Again, in Shakespeare’s Henry V (1989, dir Kenneth Branagh) we see the brilliant wordplay that Shakespeare introduced into the English language. While staged here as a semi-comic device (the long list of descendants required a massive understanding of history available to the literate only), there is the nice mirror effect of the twists and turns the Tudors (the then-present monarchs occupying the throne) took to justify their sovereignty.
In Henry V (1989, dir Kenneth Branagh), the toll of war is an innumerable factor. Director and star Branagh shows exactly how exhausting even a glorious war can be. Note the peasant woman who seeks personal revenge on the king who dares to set foot on her soil. Nice touch.
The slattern. Of course she doesn’t, but she does it anyway. Here, the estimable Ginger Rogers does the infamous Black Bottom in Roxy Hart (1940, dir William Wellman), the basis for the musical play and Oscar-winning film Chicago.
I don’t always dig Bernadette Peters’ “I’m just a Bwoadway Baaaby” act, but she brings real power to Stephen Sondheim’s “Not A Day Goes By” (from “Merrily We Roll Along”). Quite touching and quietly devastating.
Two American cultural giants — Mary Martin (l) and Ethel Merman (r), of course — perform during the legendary production put on to commemorate Ford’s 50th anniversary in 1953. It is safe to say that we shall never see the like again.

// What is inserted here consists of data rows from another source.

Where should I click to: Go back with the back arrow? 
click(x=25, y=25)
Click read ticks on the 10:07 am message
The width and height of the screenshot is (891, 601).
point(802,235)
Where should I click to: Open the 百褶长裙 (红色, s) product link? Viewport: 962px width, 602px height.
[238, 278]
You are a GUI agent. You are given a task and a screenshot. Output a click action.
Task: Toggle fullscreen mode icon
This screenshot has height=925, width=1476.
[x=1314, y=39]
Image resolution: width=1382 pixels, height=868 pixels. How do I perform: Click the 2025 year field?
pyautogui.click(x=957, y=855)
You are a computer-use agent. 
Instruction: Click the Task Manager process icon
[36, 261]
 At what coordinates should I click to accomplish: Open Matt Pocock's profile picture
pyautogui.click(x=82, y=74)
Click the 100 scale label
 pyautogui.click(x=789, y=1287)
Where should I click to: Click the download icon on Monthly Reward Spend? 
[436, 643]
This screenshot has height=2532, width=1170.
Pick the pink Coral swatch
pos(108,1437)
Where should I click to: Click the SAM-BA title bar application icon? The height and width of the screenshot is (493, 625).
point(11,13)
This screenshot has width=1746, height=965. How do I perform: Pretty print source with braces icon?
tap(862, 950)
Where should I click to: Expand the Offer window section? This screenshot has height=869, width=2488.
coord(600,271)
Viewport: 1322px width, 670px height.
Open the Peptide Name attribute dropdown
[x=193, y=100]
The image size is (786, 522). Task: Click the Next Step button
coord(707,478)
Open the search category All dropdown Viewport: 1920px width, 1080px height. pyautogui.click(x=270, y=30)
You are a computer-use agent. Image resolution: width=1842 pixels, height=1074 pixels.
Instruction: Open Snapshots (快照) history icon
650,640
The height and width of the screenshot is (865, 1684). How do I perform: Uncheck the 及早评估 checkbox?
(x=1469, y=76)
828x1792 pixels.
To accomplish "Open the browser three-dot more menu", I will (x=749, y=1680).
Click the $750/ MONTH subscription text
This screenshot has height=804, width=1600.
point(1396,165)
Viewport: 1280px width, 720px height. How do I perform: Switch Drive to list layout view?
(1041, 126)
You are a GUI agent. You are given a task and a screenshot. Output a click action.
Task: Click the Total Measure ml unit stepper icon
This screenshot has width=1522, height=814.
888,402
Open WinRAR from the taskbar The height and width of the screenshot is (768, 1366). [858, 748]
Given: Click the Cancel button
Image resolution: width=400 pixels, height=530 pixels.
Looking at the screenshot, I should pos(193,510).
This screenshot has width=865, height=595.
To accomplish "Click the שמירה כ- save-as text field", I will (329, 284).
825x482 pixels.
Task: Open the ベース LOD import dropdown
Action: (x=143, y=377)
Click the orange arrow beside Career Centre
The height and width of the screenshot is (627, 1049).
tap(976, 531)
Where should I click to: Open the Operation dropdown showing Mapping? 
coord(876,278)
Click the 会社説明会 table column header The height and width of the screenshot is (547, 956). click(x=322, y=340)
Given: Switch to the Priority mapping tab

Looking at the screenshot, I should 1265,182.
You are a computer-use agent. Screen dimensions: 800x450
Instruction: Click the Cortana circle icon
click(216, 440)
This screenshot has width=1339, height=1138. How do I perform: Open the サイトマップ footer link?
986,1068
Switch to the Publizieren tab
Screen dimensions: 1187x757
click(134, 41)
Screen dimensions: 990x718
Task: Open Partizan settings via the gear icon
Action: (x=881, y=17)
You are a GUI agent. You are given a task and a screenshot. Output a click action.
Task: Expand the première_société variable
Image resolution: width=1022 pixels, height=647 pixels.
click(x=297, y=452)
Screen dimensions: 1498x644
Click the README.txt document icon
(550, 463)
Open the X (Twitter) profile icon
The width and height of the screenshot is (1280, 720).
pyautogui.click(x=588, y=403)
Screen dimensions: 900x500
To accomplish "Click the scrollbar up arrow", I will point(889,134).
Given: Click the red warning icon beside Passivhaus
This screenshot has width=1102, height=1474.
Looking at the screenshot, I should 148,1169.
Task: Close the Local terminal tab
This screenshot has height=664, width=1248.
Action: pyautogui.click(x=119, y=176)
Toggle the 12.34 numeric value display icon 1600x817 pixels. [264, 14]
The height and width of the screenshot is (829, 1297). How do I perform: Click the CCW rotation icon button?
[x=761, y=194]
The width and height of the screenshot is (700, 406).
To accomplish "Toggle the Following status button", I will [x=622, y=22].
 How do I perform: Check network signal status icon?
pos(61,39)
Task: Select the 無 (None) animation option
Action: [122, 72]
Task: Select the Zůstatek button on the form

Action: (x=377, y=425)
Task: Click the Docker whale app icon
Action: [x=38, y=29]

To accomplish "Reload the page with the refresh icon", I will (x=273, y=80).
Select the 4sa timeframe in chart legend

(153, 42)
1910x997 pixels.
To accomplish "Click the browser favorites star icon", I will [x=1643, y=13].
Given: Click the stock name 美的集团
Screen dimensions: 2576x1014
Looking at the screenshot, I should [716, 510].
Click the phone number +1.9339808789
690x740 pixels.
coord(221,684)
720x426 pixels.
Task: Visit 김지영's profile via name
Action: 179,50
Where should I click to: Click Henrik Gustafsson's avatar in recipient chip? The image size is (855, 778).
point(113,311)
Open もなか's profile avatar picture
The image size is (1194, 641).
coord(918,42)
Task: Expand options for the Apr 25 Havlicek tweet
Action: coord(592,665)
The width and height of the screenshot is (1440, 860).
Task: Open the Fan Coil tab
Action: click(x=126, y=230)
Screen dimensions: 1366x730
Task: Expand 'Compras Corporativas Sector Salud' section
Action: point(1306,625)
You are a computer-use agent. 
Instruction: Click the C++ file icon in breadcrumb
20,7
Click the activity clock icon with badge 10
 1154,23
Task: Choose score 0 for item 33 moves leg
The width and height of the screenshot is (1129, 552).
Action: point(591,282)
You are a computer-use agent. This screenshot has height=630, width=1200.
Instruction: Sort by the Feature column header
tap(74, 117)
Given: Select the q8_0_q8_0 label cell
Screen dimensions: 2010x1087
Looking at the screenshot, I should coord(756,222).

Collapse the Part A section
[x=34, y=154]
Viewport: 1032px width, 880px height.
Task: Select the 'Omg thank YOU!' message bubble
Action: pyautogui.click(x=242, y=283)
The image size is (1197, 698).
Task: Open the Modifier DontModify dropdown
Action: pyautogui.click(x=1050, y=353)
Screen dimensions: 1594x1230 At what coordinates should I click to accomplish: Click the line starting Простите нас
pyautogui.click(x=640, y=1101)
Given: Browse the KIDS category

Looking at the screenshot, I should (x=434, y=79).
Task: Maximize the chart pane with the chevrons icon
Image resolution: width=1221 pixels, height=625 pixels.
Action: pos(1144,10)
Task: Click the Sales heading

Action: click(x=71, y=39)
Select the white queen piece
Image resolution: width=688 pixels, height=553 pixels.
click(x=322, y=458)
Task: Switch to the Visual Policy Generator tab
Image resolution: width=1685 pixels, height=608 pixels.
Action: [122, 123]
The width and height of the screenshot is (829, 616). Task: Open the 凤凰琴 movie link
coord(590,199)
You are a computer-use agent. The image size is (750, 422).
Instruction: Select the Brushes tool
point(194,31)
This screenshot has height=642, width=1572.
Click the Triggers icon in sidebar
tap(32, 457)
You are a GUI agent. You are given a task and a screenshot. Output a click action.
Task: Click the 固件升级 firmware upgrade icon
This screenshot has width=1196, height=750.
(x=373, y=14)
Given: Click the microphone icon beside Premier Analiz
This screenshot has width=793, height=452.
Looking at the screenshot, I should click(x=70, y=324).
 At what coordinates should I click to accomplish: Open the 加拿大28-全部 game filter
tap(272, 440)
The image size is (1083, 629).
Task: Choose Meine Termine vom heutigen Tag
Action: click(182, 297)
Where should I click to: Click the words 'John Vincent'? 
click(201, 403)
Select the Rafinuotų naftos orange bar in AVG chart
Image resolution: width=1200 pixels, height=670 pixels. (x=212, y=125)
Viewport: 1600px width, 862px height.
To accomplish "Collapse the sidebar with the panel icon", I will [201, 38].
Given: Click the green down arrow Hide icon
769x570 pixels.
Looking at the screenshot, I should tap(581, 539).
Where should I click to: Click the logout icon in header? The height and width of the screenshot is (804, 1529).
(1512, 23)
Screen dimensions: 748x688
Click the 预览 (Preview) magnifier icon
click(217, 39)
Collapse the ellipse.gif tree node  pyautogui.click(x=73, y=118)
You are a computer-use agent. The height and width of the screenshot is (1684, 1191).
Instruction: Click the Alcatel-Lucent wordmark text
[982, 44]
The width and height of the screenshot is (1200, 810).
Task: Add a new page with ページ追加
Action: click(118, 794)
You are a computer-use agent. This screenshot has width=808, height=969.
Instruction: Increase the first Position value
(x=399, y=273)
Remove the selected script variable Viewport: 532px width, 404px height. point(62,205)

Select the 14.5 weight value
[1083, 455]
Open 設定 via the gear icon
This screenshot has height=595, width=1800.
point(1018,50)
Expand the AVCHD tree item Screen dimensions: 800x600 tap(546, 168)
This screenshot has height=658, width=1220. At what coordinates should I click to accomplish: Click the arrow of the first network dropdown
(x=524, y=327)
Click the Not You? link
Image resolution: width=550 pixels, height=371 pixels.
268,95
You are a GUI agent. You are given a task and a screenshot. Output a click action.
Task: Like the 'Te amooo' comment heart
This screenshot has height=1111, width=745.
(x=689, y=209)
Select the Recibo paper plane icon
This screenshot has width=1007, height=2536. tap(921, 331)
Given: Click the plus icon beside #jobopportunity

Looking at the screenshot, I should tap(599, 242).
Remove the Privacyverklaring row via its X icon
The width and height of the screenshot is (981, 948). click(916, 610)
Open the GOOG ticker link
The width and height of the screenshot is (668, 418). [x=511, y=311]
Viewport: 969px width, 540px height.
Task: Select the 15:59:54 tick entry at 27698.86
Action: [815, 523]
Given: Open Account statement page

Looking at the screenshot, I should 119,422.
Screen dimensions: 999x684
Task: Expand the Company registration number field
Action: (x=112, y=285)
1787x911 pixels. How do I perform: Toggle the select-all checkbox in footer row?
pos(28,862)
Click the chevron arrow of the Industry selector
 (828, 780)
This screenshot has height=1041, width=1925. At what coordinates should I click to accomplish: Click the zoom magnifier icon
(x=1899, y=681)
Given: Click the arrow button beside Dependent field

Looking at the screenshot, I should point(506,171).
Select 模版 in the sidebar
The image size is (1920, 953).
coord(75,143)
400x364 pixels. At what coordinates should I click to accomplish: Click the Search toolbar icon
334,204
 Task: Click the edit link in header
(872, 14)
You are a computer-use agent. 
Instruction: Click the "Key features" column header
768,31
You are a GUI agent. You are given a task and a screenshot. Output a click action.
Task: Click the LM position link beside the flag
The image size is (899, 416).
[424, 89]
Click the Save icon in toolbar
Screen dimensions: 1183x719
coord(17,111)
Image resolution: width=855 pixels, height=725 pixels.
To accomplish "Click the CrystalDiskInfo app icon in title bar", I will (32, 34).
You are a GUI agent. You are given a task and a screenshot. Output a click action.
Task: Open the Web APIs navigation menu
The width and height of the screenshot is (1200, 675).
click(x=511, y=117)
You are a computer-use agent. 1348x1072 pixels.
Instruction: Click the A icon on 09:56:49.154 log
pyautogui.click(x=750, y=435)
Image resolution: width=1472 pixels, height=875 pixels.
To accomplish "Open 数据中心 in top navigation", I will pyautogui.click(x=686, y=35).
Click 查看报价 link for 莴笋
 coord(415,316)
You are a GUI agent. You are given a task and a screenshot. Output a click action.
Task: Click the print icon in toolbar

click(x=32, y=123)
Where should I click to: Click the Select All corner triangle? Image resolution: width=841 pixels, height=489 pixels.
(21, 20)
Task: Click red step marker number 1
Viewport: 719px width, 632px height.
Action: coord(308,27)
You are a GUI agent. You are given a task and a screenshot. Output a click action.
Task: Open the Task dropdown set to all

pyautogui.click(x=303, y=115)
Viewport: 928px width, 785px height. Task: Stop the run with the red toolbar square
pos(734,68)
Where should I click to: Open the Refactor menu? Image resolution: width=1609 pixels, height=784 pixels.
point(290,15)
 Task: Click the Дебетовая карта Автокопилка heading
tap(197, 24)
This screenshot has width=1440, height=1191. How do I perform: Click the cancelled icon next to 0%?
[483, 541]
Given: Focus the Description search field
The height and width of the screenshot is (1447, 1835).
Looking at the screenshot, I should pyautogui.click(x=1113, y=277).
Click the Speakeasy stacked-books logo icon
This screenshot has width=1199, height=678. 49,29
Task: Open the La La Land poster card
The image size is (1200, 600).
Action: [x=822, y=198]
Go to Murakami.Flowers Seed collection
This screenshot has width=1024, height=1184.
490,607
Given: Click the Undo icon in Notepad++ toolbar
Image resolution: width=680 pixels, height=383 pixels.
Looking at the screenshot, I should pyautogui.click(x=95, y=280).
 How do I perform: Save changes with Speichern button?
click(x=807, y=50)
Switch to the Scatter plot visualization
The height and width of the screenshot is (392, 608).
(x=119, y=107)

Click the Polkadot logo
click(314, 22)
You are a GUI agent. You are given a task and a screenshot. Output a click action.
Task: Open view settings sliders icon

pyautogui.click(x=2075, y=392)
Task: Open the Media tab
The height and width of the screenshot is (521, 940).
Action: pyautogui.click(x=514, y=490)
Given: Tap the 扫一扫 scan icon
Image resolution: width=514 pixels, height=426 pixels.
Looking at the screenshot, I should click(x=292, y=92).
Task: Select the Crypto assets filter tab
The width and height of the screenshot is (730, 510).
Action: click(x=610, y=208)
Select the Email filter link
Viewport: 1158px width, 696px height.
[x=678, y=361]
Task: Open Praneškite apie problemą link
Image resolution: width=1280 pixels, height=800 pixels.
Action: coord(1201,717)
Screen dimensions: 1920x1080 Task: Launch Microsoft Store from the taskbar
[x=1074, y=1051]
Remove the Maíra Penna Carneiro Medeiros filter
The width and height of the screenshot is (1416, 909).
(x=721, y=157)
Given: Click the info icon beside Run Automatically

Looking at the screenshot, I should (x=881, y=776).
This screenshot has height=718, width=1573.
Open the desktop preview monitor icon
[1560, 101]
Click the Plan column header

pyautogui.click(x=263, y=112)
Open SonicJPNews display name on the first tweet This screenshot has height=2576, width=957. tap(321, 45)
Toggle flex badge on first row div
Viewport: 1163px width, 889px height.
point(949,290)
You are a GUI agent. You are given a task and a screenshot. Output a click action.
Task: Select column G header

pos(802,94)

So she does, does she? Even an old pro like West (who by the time this has been filmed had been on the stage for thirty years) can get nervous (“I hope they tuned that pie-anny”). This most captivating of women puts on a little show for the likes of sailors (note how modern-day handsome the cigar smoking fellow is [during the audience pan]). In She Done Him Wrong (1933, dir Lowell Sherman), we even get a glimpse of the young Cary Grant — as a Salvation Army missionary bent on saving Mae. Who — for the love of Christ! — is to save whom?